Formé en Théâtre, en Musique puis en Cirque (à l’Ecole Nationale de Cirque de Montréal), Manu s’intéresse très vite à la danse contemporaine ou il découvre un immense espace d’exploration et de créativité pour le corps en mouvement. Il est interprète pour de nombreux·ses chorégraphes du Québec (Paul-André Fortier, Sylvain Emard, Marie Chouinard, Daniel Léveillé).
Il fonde la Cie Manuel Roque en 2013 et crée Data qui remporte un vif succès suite au passage au FTA en 2015. La pièce interroge la mutation de la matière à travers une écriture chorégraphique qui mêle fluidité et endurance.
bang bang (2017), solo athlétique qui adresse la notion de performance (comment repousser ses limites en contexte de représentation) remporte le prix de la meilleure œuvre chorégraphique aux Prix de la Danse de Montréal 2017. Manu remporte également le prix interprète, la même année.
En 2018, la Cie rejoint les rangs de DLD qui agit à titre de producteur délégué et offre un soutien au développement et à la diffusion internationale. Sierranevada voit le jour suite à un séjour de 6 mois au Studio du Québec à Paris à la Cité des Arts, mais son développement est freiné par le contexte pandémique.
Durant une pause forcée, Manu plonge dans de longues randonnées (4 mois sur la Pacific Crest Trail entre autres) au cours desquelles il développe un questionnement sur le rapport de l’humain et de la nature, l’autosuffisance, la décroissance.
Dès 2022, un nouvel élan créatif voit la production de 2 nouvelles œuvres. Une relecture de bang bang pour deux danseurs voit le jour avec la collaboration de Nils Levazeux. Puis Le Vent se lève, solo dansé dans le son du vent, est présentée au Théâtre La Chapelle à Montréal en 2024, et propose des perspectives pour trouver un sens de l’orientation et de l’équilibre dans un contexte chaotique.
Sweet Rodeo, nouvelle création en duo avec Nils Levazeux, sur la connexion à l’autre, ouvrira le Festival euro-scène en Allemagne à l’automne 2026.

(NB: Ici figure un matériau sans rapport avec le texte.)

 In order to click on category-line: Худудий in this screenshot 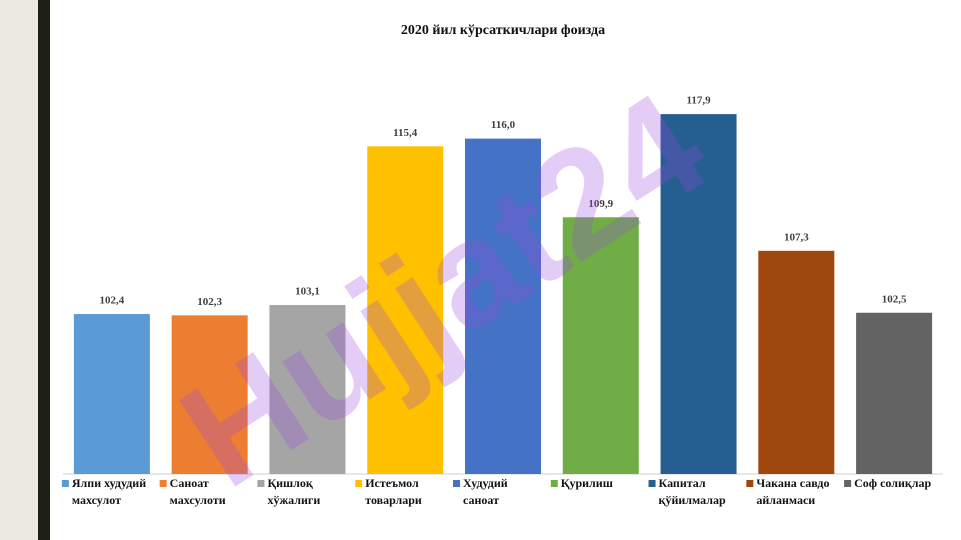, I will do `click(486, 483)`.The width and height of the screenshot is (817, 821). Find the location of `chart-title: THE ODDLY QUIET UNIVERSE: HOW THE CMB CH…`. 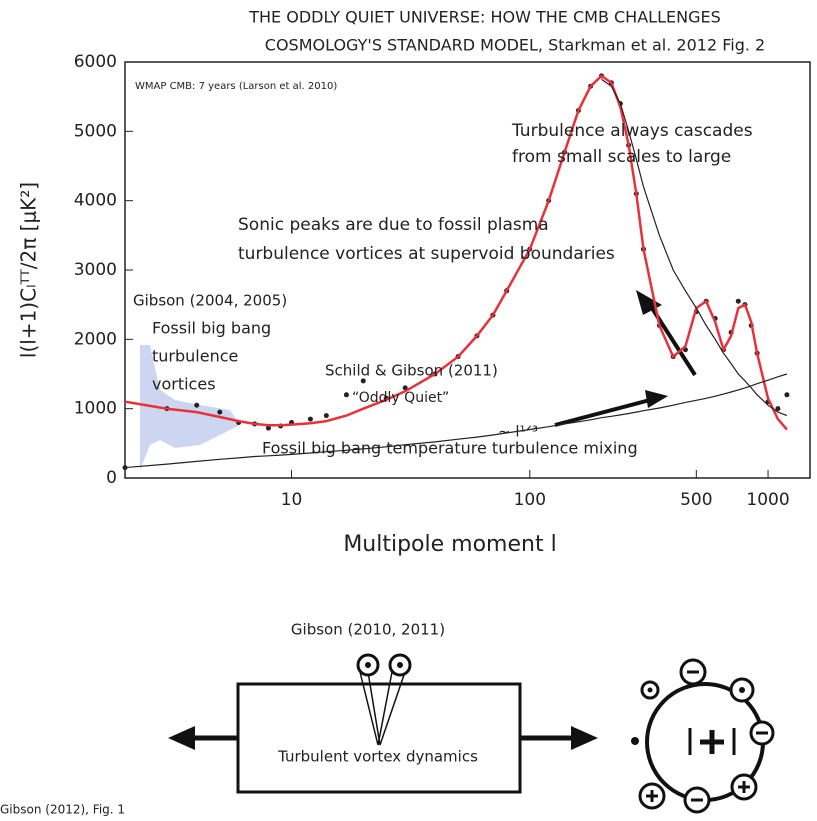

chart-title: THE ODDLY QUIET UNIVERSE: HOW THE CMB CH… is located at coordinates (484, 18).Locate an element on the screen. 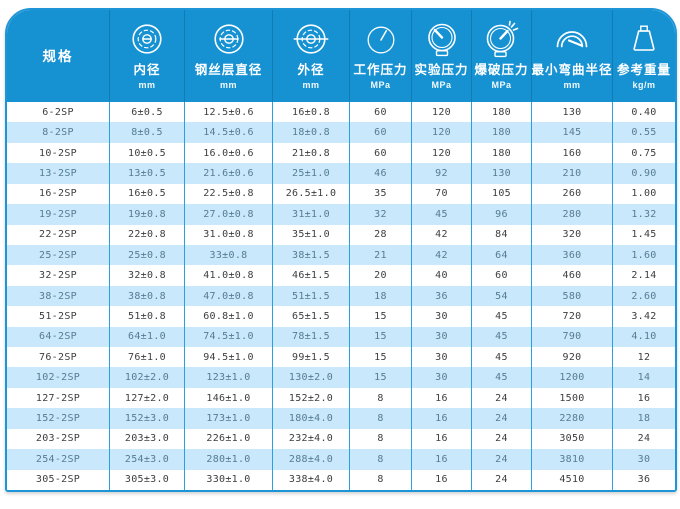 The image size is (680, 509). spec-cell: 51-2SP is located at coordinates (58, 316).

Les pièces adressent toutes à leur façon l’idée de mise à l’épreuve. Chaque projet offre des pistes de réflexion pour que ces traversées se déploient dans une optique lumineuse, libératrice et en dialogue avec les autres.
Son intérêt pour le corps en mouvement passe par les notions d’intégrité, de curiosité et d’attention méditative. Dans ses œuvres, la rigueur côtoie la douceur, la musicalité se décline dans un grand sens de la nuance, la générosité de l’engagement physique s’ancre dans la bienveillance envers soi et envers les autres.
Chaque création porte le désir de faire cohabiter des espaces sensibles, sensoriels, somatiques, poétiques et politiques.
Manu partage également sa pratique à travers des workshops offerts durant les tournées, ainsi que pour des institutions montréalaises (EDCM, Transformation, Circuit-Est centre chorégraphique).